UMass Boston Grad Students Make Reading Fun for City Kids

Pamela Worth | February 18, 2011

For Julia Kennedy and 11 other English master’s students at UMass Boston, this semester’s reading list includes Vordak the Incomprehensible, a first-person narrative from a cartoon supervillain, and The Popularity Papers, a diary exchange between two best friends on how to attain top social status at a junior high school.

Kennedy and her fellow students will be helping dozens of children read and discuss these books, among other fun titles, as part of the new GRLS/Guys Read program, a collaboration between the Boston Public Library and the English Master’s program at UMass Boston.
   
Beginning this semester, six female and six male graduate students are rotating reading duties between ten different branch libraries in downtown Boston, Dorchester, Jamaica Plain, and Hyde Park. In pairs, they’re guiding girls and boys ages 8 to 12 through graphic novels and chapter books in groups that Associate Professor of English Cheryl Nixon, the graduate program director, describes as “very much like book clubs.”

“We’re using that model for younger kids, to have them feel that reading is fun and cool and related to their lives. They’re learning that reading isn’t just for school,” she says.

The national program Guys Read was started in 2001 by Jon Scieszka, a prolific writer of young adult novels, in response to discouraging statistics on boys’ literacy in the United States. According to Scieszka, books taught in schools are not capturing the attention of boys in a way that encourages them to become readers. Guys Read addresses this problem by framing reading as fun, using books that boys will like. GRLS (Girls Reading Literature Society) is a creation of the UMass Boston master’s students, based on the same principle: that girls will read books that appeal to them, cultivating a love of reading.

Nixon, who is leading both programs, has a long-standing relationship with the Boston Public Library; for several years, the library has allowed UMass Boston’s English master’s students to take seminars in its Rare Books Room.  She says that when BPL President Amy Ryan suggested bringing Guys Read to Boston, it seemed like a perfect opportunity for her students to help.

“Anybody who’s in English studies wonders, 'Where is the next generation of readers coming from?' The literary focus of this program – getting kids to read fun books – seemed like a good match for the English Department,” she says.

The community outreach aspect of GRLS/Guys Read also strikes a chord with students like Kennedy.

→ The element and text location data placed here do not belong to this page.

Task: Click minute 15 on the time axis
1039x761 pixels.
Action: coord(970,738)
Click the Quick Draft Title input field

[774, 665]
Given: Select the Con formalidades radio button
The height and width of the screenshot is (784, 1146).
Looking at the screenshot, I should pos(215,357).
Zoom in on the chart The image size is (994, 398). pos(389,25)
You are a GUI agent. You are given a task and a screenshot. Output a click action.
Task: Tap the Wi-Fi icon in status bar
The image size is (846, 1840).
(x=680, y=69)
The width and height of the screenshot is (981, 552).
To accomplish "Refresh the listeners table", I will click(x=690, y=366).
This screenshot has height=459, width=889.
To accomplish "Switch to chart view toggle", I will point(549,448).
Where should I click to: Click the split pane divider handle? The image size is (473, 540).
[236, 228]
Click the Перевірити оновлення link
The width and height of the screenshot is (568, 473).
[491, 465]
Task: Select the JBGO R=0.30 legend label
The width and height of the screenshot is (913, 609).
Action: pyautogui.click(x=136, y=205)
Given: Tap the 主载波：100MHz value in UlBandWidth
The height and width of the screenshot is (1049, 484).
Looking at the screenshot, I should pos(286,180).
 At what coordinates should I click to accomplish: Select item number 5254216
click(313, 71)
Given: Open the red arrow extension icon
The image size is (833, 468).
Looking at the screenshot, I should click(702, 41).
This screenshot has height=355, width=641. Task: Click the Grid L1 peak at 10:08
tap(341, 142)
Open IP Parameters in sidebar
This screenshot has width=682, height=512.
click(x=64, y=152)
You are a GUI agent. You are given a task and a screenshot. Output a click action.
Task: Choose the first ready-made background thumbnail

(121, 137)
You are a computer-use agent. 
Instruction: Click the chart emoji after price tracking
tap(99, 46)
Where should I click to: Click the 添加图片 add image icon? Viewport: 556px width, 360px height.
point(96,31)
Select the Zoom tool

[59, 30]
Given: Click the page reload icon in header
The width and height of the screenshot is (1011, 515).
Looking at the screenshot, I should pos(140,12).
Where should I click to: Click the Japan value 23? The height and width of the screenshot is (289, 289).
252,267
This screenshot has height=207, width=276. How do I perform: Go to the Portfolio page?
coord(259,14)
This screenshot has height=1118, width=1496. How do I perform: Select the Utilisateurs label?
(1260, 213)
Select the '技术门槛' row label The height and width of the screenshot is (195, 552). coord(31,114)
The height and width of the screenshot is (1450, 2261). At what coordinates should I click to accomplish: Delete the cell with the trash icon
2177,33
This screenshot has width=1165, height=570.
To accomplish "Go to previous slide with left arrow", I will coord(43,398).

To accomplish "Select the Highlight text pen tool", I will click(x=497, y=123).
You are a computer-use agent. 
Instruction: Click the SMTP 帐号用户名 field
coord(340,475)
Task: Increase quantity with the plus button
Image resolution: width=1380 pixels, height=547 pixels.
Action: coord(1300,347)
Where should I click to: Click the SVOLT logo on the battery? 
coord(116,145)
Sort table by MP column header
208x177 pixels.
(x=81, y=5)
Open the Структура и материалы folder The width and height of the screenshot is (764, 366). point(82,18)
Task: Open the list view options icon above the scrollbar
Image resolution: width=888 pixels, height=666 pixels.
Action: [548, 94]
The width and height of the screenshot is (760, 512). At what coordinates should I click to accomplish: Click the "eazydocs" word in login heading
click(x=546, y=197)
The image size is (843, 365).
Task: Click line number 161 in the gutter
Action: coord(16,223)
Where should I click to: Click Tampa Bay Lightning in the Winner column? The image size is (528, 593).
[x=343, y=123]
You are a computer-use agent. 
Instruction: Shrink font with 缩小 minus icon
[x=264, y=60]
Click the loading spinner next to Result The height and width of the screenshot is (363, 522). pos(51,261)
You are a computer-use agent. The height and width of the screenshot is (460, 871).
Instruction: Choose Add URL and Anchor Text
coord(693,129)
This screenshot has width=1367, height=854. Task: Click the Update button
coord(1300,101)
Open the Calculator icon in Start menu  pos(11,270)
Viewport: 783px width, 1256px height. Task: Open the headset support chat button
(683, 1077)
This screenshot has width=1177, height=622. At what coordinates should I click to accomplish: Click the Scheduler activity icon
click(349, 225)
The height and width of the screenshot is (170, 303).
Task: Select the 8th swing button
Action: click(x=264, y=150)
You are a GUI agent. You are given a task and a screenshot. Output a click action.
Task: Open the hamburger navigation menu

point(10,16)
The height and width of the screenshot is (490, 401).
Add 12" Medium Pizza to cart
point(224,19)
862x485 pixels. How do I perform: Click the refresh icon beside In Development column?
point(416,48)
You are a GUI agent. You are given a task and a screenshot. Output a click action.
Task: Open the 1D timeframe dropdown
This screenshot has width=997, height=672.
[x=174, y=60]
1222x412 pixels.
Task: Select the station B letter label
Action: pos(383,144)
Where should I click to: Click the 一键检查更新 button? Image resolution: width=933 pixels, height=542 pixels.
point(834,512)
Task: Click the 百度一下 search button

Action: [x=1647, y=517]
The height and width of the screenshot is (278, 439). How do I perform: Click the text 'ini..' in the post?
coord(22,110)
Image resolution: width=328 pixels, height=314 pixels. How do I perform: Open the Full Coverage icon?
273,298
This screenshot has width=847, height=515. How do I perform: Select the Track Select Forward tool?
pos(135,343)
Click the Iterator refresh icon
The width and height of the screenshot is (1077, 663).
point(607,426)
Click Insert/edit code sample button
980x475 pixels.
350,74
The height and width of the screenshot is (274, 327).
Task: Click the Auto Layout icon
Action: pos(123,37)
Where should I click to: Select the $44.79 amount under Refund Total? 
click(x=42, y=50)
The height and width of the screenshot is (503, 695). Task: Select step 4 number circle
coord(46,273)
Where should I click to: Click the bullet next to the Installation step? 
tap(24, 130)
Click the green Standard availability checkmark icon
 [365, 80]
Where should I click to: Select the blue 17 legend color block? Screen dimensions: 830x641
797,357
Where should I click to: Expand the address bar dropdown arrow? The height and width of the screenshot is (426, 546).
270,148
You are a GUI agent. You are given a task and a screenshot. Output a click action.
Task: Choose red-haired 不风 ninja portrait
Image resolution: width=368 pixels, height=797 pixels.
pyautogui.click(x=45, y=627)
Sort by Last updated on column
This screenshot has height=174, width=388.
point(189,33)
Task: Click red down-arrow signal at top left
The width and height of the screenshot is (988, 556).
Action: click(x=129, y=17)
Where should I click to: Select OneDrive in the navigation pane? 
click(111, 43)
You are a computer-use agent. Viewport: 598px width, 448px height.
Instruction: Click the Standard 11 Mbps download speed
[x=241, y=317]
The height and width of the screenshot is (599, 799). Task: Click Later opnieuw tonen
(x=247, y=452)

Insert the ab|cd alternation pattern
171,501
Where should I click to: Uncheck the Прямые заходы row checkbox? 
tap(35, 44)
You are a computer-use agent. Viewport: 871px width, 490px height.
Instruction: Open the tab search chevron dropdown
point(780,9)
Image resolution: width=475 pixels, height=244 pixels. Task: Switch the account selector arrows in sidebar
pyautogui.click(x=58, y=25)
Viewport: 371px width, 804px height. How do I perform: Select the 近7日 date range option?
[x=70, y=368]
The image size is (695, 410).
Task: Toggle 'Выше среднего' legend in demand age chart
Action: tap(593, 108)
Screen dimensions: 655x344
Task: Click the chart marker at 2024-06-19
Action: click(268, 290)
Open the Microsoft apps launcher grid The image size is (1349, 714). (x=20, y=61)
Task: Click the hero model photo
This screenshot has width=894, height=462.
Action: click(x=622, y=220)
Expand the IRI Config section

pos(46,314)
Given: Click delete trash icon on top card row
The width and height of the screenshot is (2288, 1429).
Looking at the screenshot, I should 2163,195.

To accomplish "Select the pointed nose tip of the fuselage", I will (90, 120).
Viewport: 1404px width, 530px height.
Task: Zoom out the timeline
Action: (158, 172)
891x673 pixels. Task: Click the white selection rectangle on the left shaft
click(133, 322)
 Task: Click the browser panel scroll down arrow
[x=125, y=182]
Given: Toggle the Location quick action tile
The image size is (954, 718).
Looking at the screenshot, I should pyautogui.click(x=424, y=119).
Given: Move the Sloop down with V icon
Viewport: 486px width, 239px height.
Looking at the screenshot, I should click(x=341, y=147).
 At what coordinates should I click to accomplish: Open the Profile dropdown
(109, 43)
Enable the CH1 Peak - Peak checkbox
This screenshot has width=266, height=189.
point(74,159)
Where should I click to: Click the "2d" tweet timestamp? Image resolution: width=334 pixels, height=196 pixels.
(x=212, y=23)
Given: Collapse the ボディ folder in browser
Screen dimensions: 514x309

“I think it's vital for master’s students to engage with their communities, and I appreciate Cheryl's interest in finding new ways for UMass [Boston] to be involved with education and youth-related events in our area,” she says.

Nixon adds, “It makes sense for us to be partners: we’re the public university, and they’re the public library.”

The 12 students who are participating in GRLS/Guys Read are receiving credit for teaching assistantships, and, Kennedy says, valuable experience in teaching reading.

“We spent the fall planning which books we would read, getting ideas about structure, figuring out who would go to which libraries and who would work with whom. I think all of us in the program have an interest in teaching and/or working in small groups with readers. [I’m] excited to actually be working with children and meeting them,” she says.

The children, who meet biweekly with their groups, are invited to join GRLS/Guys Read by children’s librarians, says Nixon, who adds, “They really know these kids.” The librarians generate excitement for the program, and then “when the clubs are in session, other kids notice. We’ve definitely had some kids wander in,” Nixon says.

After the end of this semester Nixon hopes that GRLS/Guys Read will continue to attract enthusiastic English master's student mentors. “This semester is a bit of a trial run,” she explains. “We’ll continue to tweak and improve [the program], and it’d be great to expand into more libraries.”

The children, who are allowed to keep a copy of the books they’ve read together thanks to a grant from the Boston Public Library, are “very engaged and excited” about the new program, according to Kennedy. And Nixon is as well.

“The best part of the program,” she says, “is that it’s just about reading and enjoying books.”